■ **WHAT THE EXERCISE ASKS**
Condense the paragraph of the lung metastasis excerpt that begins "We next compared proliferative versus latent cells" into a short bulleted list that keeps its main facts.

■ **SOURCE DOCUMENT**
#####

Clustering of the combined TC dataset identified a total of five clusters enriched for cells of the respective FACS gates (Fig. 1b and Extended Data Fig. 2e,f). Trajectory analysis to reconstruct the colonization process with TCs of the intravascular cluster set as starting point identified three main trajectories, transitioning (1) from intravascular to proliferative cells, (2) to a subset of extravascular cells and (3) through a subset of extravascular cells to LTCs (Fig. 1c). This also reflected the pseudotemporal ordering of events, with the establishment of latency occurring last, suggesting that proliferation had preceded extravasation and latency induction (Extended Data Fig. 2g). Importantly, pseudotime correlated with real time, indicating that the trajectory analysis had faithfully recapitulated the sequence of biological events (Extended Data Fig. 2h–k). Moreover, extravascular TCs showed enrichment of genes that were previously shown to be involved in the extravasation process16 while LTCs were enriched for genes associated with cancer stemness and dormancy (Extended Data Fig. 2l,m and Supplementary Table 1). Taken together, these findings indicated that TC extravasation is a prerequisite for metastatic latency but dispensable for TC proliferation, which molecularly defines earlier microscopy-based concepts17,18,19. Importantly these data do not rule out extravascular TC growth, albeit strongly suggesting that intravascular cells are the major contributor to metastatic growth in the lung.
We next compared proliferative versus latent cells and scored each TC from the day 3.5 dataset for the expression of G2M- and S-phase genes. To exclude cells that had proliferated but dropped out of cycle, only TCs that showed dye retention and were not in cycle at the time point of sampling were considered as proliferation naïve and labeled as bona fide latent (Fig. 1d). Following regression of cell cycle-associated genes, differential gene expression analysis (DGEA) between bona fide latent and proliferative TCs was performed with subsequent gene set enrichment analysis (GSEA) (Fig. 1e and Supplementary Table 2). In line with previous reports20,21, transforming growth factor beta-signaling and epithelial-to-mesenchyme transition (EMT) gene sets were enriched in latent mTCs, suggesting early priming for tumor dormancy. Surprisingly, β-catenin-mediated canonical Wnt signaling was identified as one of the most significantly enriched pathways (Fig. 1e). Wnt ligands have been extensively characterized as protumorigenic growth factors22, promoting proliferation in both primary tumors and metastases as well as circulating TC (CTC) survival23,24,25,26. Unexpectedly, the expression of Wnt pathway- and EMT-associated genes was enriched alongside the extravascular–latency trajectory (Fig. 1f,g, Extended Data Fig. 2n,o and Supplementary Table 1), supporting the hypothesis that niche-derived Wnt ligands may drive the metastatic latency of a subset of mTCs that is characterized by a mesenchymal-like phenotype. Overall these data provide a transcriptional blueprint of mTC fate decisions in the metastatic lung.

#####

Saved data entries
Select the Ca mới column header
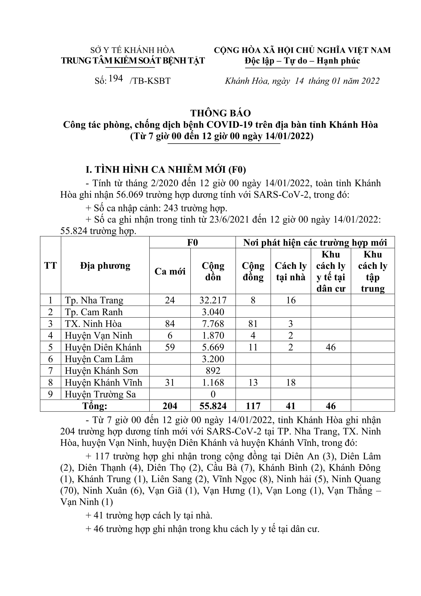coord(170,271)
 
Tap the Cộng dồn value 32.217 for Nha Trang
coord(213,300)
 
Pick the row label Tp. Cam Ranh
coord(94,312)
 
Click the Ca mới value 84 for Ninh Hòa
coord(170,324)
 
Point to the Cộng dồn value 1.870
coord(213,336)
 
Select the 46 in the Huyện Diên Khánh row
coord(331,347)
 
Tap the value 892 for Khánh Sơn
coord(213,371)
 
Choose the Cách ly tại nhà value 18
coord(291,382)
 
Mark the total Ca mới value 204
coord(170,406)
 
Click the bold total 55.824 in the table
coord(213,406)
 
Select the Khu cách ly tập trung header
coord(373,271)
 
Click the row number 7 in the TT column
coord(51,371)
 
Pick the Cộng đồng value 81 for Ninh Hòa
coord(253,324)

#####

■ **RESPONSE BOX**
- Each TC from the day 3.5 dataset was scored for expression of G2M- and S-phase genes.
- Only TCs that kept the dye and were not in cycle when sampled were called proliferation naïve, or bona fide latent. This left out cells that had divided and then dropped out of cycle.
- After cell cycle genes were regressed out, differential gene expression analysis (DGEA) compared bona fide latent and proliferative TCs. Gene set enrichment analysis (GSEA) followed.
- Latent mTCs were enriched for transforming growth factor beta signaling and EMT gene sets. This matches earlier reports and suggests early priming for tumor dormancy.
- Surprisingly, β-catenin-mediated canonical Wnt signaling was one of the most significantly enriched pathways.
- Wnt ligands are well known as protumorigenic growth factors. They promote proliferation in primary tumors and metastases, as well as CTC survival.
- Unexpectedly, Wnt pathway and EMT genes were enriched along the extravascular–latency trajectory. This supports the idea that niche-derived Wnt ligands may drive latency in a mesenchymal-like subset of mTCs.
- Overall, the data give a transcriptional blueprint of mTC fate decisions in the metastatic lung.